Discussion in 'Digital Photography' started by chrismccorkle, Jul 19, 2006.

  1. chrismccorkle macrumors regular


    Jun 13, 2006
    Aperture - Most lenses contain a diaphragm, a thin light-blocking plate or interleaving set of adjustable plates. The diaphragm contains a small hole, the aperture, which is adjustable in size and allows the photographer to control the amount of light entering the camera. Apertures are indicated by the f stop value, which is a relative value and does not indicate the actual size of the aperture hole.


    50mm @ f/1.4


    50mm @ f/8


    50mm @ f/16

    The higher the value of the stop (f/16, f/22), the smaller the hole through which light passes, the clearer the overall image is.
    The lower the value of the stop (f/2.8, f/1.4), the wider the hole is, the shallower the depth of field (defined later.)
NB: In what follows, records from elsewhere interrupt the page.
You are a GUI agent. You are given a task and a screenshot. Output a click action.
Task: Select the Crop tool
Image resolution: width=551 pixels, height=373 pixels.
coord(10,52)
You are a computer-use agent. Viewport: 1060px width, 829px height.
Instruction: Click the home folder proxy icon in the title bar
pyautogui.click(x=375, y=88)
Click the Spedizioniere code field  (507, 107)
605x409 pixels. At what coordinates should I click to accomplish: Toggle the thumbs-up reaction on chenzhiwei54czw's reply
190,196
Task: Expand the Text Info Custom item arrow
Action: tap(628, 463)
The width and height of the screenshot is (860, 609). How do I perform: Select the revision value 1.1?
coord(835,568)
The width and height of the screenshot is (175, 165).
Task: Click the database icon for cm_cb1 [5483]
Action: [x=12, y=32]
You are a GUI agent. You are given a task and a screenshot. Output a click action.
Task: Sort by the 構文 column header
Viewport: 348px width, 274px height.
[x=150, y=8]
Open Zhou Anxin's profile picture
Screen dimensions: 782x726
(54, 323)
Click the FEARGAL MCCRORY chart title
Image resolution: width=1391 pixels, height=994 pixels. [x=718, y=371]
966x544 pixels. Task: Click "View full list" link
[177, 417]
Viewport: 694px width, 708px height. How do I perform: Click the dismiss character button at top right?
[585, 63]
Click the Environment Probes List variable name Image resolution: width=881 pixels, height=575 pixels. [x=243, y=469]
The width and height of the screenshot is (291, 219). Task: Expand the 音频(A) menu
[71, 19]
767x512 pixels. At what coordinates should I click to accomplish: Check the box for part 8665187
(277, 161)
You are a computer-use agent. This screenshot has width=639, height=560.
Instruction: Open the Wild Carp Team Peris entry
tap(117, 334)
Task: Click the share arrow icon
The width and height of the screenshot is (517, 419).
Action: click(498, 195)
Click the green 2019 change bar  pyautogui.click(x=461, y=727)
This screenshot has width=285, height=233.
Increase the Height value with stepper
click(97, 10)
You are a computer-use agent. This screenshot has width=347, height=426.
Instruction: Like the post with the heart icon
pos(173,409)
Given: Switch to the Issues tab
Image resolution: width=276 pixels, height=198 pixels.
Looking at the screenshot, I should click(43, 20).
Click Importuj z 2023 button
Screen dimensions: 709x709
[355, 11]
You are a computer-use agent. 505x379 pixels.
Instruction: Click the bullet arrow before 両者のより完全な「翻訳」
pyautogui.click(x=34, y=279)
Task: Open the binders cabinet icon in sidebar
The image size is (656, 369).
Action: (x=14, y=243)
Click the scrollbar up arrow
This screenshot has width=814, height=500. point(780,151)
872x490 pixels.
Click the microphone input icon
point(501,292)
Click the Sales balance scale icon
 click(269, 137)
    Shutter Speed - The precisely-calibrated amount of time that a camera shutter stays open, usually measured in fractions of a second.

    The shutter speed and the lens aperture are the principal forms of control that a photographer has over the amount of light which hits the film or image sensor of a camera. To be more accurate, this should really be known as “shutter time,” but “shutter speed” is the traditional name.


    32mm @ 1/1000 sec (f/5.6)


    80mm @ 1/64 sec (f/5.6)

    28mm @ 2" (2 seconds) (f/2.8)

    Quick shutter speed allows for capturing motion in a still shot, and slow shutter speed allows for motion to be captured.


    Aperture Priority Mode - Also “aperture preferred system.” A programmed automatic exposure setting on most automated SLRs. In this mode the photographer specifies the desired aperture and the camera automatically sets an appropriate shutter speed based on information from its internal light meter.

    Canon, Pentax and Contax abbreviate aperture priority as “Av” for “aperture value.” Nikon and Minolta abbreviate it as simply “A.”

    Shutter Speed Priority Mode - Also “shutter preferred system.” A programmed automatic exposure setting on most automated SLRs. In this mode the photographer specifies the desired shutter speed and the camera automatically sets an appropriate lens aperture based on information from its internal light meter.

    Confusingly, Canon, Pentax and Contax abbreviate shutter priority as “Tv” for “time value.” Nikon and Minolta abbreviate it as simply “S.”


    Depth of Field - (DOF).

    Very simply the distance range of acceptable focus in front of your lens.

    When you focus your camera on a given point there is a range in front of the point and behind that point which is also in acceptable focus. If this range is very narrow then you have very shallow depth of field - only the plane at the focus point will be in focus and everything else will be blurry. If you have deep depth of field then much more of the image will be in acceptable focus.

    Shallow DOF

    Deep DOF​

    Depth of field is determined by a number of factors. The three key factors governing depth of field on a given camera are the aperture and focal length of the lens and the subject distance.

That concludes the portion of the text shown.